▶ [Directions for this task]
Which lines in the records below contain the word "agent"? Report each of them.

======

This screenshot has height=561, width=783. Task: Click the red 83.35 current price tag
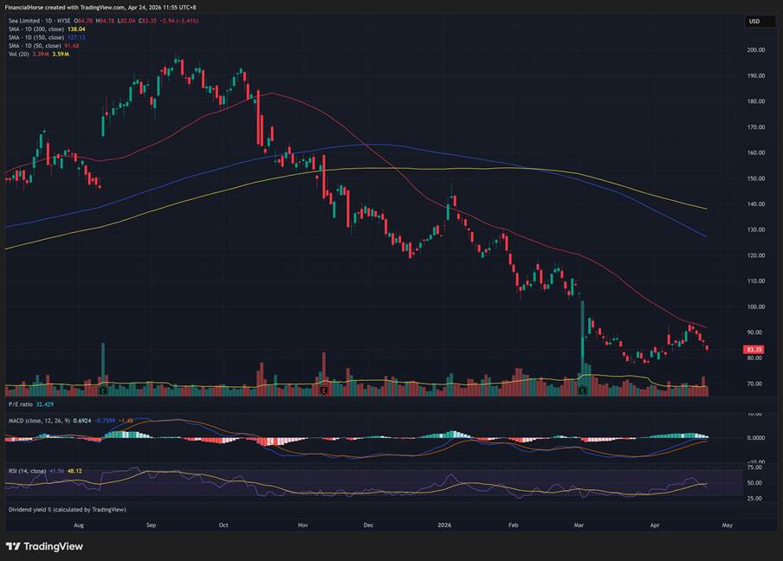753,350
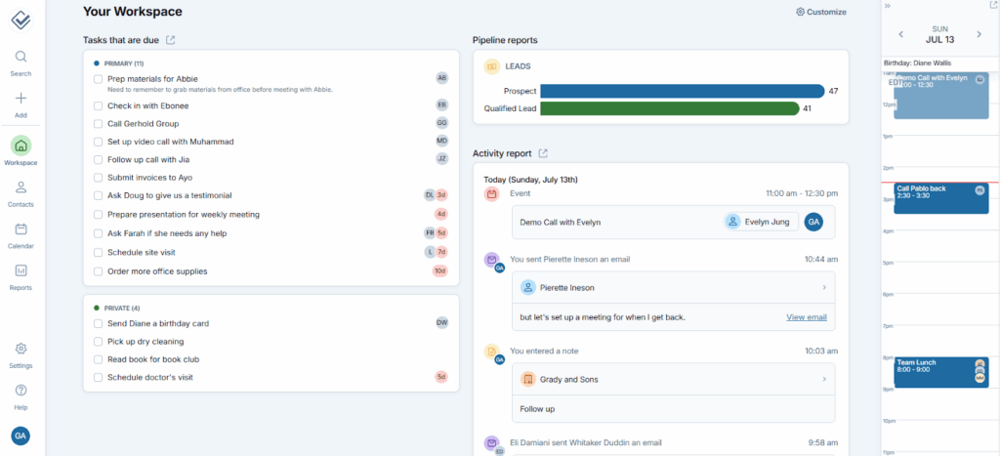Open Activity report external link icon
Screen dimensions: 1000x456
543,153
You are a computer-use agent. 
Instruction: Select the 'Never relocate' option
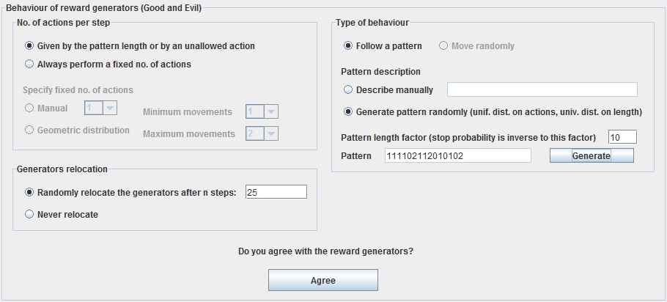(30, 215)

======

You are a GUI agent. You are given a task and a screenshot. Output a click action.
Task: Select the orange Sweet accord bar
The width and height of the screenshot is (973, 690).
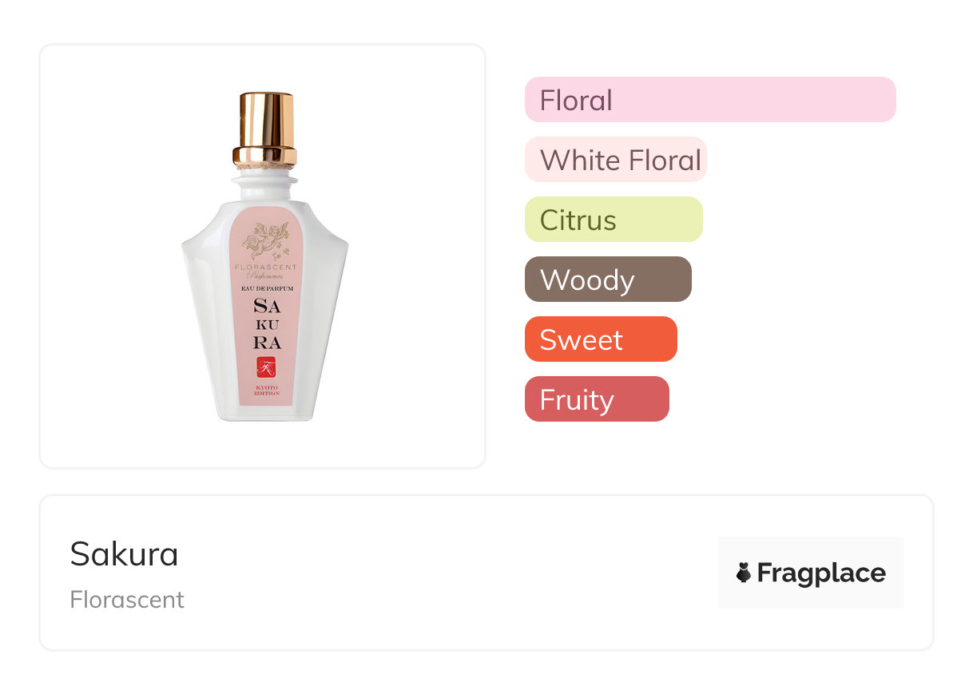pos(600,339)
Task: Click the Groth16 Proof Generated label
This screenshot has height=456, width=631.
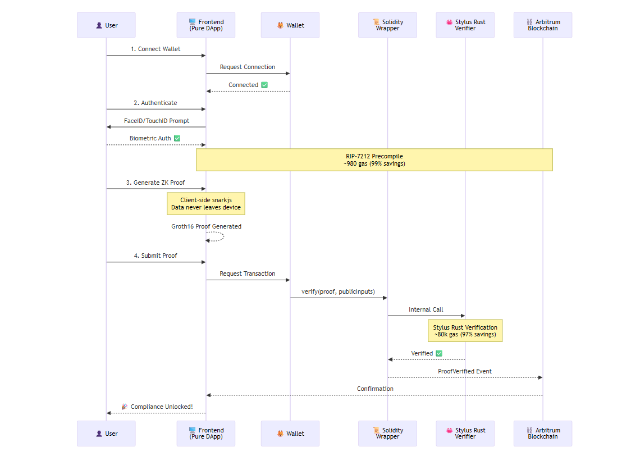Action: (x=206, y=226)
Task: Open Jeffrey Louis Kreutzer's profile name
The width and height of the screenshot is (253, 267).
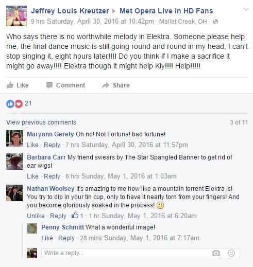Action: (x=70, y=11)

======

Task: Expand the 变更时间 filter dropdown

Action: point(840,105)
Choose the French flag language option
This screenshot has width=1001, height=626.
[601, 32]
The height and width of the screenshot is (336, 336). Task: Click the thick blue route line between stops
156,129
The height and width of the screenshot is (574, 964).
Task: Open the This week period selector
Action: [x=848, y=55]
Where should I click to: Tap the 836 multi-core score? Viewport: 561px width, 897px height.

======

▶ [Written solution]
You are a computer-use agent. 
You are a GUI agent. You are given a task and a screenshot. Output a click action.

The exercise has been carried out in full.